Conway’s Law — A Theoretical Basis for the Microservice Architecture
Introduction
Microservices architecture is a new concept that has become very popular and has become a hot topic of research recently. However, the implementation of microservices is still loosely defined and there is no theoretical proof of its effectiveness.
You may be surprised to know that the idea of microservices was first introduced in an article published over fifty years ago. Additionally, over the years, numerous studies have proven the accuracy of numerous points presented in that article.
One of the fundamental concepts introduced in the article is Conway’s Laws. Although initially intended to point out the flaws of distributed teams, many organizations have applied Conway’s Laws to create efficient microservices architecture.
This article explores the ideas of Conway’s Laws with reference to the article titled “Conway’s Law under Remote Distance — Team Construction in a Distributed World”, written by Mike Amundsen (author of Design RESTful API).
The most famous line in Conway’s Law is:
“Organizations which design systems are constrained to produce designs which are copies of the communication structures of these organizations.” — Melvin Conway (1967).
This means that organizations that design systems are constrained to producing designs that replicate the organizations’ communication structures. The following figure illustrates this concept.
The figure depicts the existing communication structure of the organizations, which coincides with their respective product development processes. Simply put, organization structure equals system design.
Here, systems mentioned by the author are not restricted to software systems. It is also speculated that the Harvard Business Review initially rejected this article. Therefore, Conway submitted it to a programming magazine, which led to the misconception of the article being about software development. In the beginning, the author did not propose his ideas as laws and only described his findings and conclusions. When the famous book The Mythical Man-Month introduced Brooks’ Law and cited some of Conway’s points, Conway’s ideas were popularized into the well-known Conway’s Law we know today.
Conway’s Law Demystified
In his articles, Mike Amundsen summarized some core viewpoints, as stated below.
- Law 1
- Communication dictates design
o The mode of organizational communication is expressed through system design
- Law 2
- There is never enough time to do something right, but there is always enough time to do it over
o A task can never be done perfectly, even with unlimited time, but there is always time to complete a task
- Law 3
- There is a homomorphism from the linear graph of a system to the linear graph of its design organization
o Homomorphism exists between linear systems and linear organizational structures
- Law 4
- The structures of large systems tend to disintegrate during development, qualitatively more so than small systems
o A large system organization is easier to decompose than a smaller one
Conway’s First Law
“Human beings are complex social animals.”

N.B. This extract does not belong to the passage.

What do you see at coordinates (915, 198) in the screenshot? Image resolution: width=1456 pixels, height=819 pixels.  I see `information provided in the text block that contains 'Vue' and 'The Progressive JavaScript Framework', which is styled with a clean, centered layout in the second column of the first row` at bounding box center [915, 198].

Other fields have also provided some illustrations on the tight relationship between organized communication and system design. For a complex system, design topics always involve communication between human beings. A good system design addresses issues about such communication. Many viewpoints in the classic era from 1975, The Mythical Man-Month, resonate with this idea.
The most memorable line from The Mythical Man-Month is:
“Adding manpower to a late software project makes it later” — Fred Brooks, (1975)

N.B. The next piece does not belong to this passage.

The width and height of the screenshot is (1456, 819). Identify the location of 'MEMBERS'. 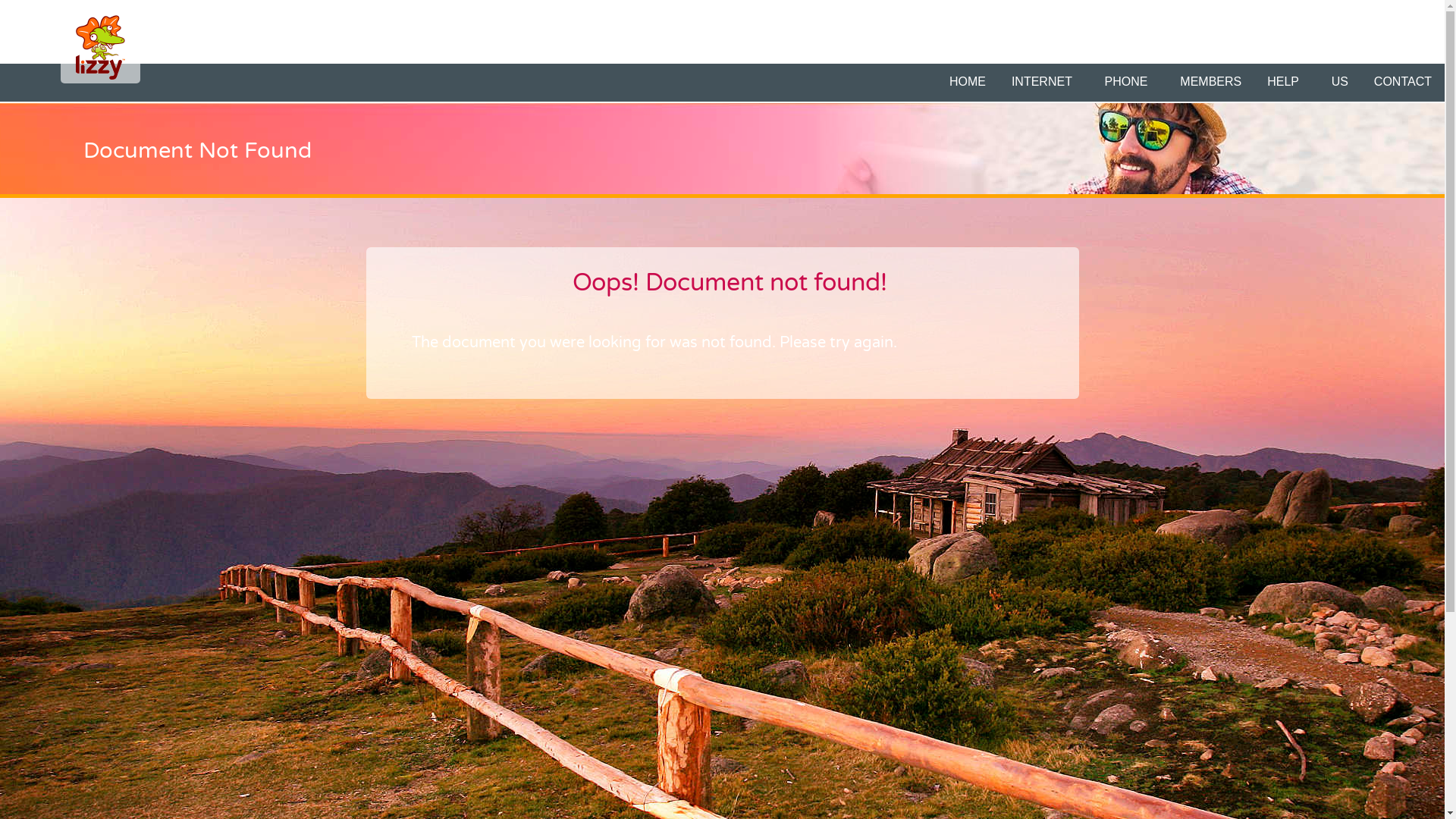
(1167, 82).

Increasing the number of programmers to keep up with a tight schedule is a common pitfall for many organizations. While it makes sense to increase the work force to increase output, it just does not apply to the world of software development.
Why is this the case? The Mythical Man-Month provides a simple answer: Communication cost increases exponentially as the number of personnel in a project or organization increases. The communication cost can be calculate with the formula n(n-1)/2, where the complexity of the project management algorithm is O(n²). The following example illustrates the idea of communication cost:
- For a project team with five members, the required number of communication channels is 5*(5–1)/2 = 10.

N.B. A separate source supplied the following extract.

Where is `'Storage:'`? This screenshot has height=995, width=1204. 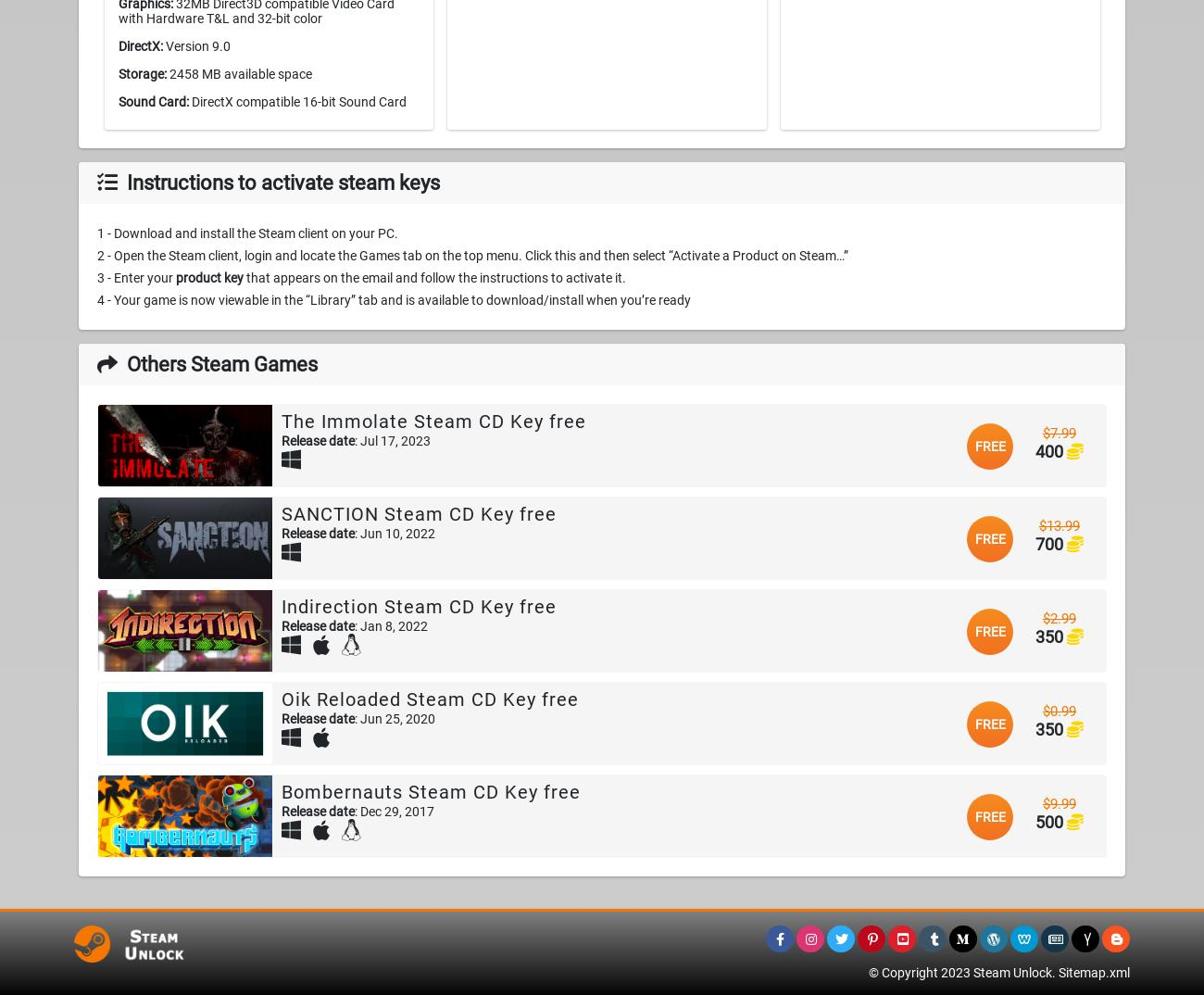 'Storage:' is located at coordinates (141, 74).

- For a project team with 15 members, the required number of communication channels is 15*(15–1)/2 = 105.
- For a project team with 50 members, the required number of communication channels is 50*(50–1)/2 = 1,225.
- For a project team with 150 members, the required number of communication channels is 150*(150–1)/2 = 11,175.
This is the main reason why internet startups have small teams. If a startup has too many employees, it will exhaust the investment from VC soon after the CEO introduces his/her idea to everyone involved.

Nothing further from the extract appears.